组织、细菌或细胞中胞浆蛋白与线粒体蛋白的分离：

1、 称取约 0.1g 组织或收集 500 万细菌或细胞，加入 1ml 提取液，用冰浴匀浆器或研钵匀浆。 

2、 将匀浆 600g，4℃离心 5min。 

3、 弃沉淀，将上清液移至另一离心管中，11000g，4℃离心 10min。

4、 上清液即胞浆提取物，可用于测定从线粒体泄漏的 PC（此步可选做）。 

5、 在步骤④的沉淀中加入 1ml 提取液，超声波破碎（冰浴，功率 20％或 200W，超声 3 秒，间隔 10 秒，重复 30 次），用于线粒体 PC 活性测定。

测定步骤： 

1、分光光度计或酶标仪预热 30min 以上，调节波长至 340nm，蒸馏水调零。 工作液的配制：临用前将试剂二和试剂三转移到试剂一中混合溶解待用；置于 37℃(哺乳动物)或 25℃(其 它物种)预热 5 分钟；用不完的试剂分装后-20℃保存，禁止反复冻融。 试剂四的配制：在试剂四瓶中加入 1mL 蒸馏水充分溶解待用；用不完的试剂分装后-20℃保存，禁止反复冻 融。

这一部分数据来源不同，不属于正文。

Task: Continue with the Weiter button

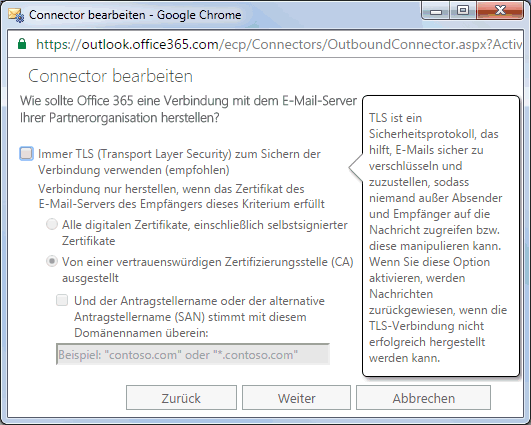Action: [x=296, y=398]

2、在微量石英比色皿或 96 孔板中加入 10μL 样本、10μL 试剂四和 180μL 工作液，立即混匀，记录 340nm 处初始吸光值 A1 和 2min 后的吸光值 A2，计算ΔA=A1-A2。 注意：在该试剂盒中，若ΔA 大于 0.5，需将样本用提取液稀释适当倍数后测定，使ΔA 小于 0.5 可提高检 测灵敏度。计算公式中乘以相应稀释倍数。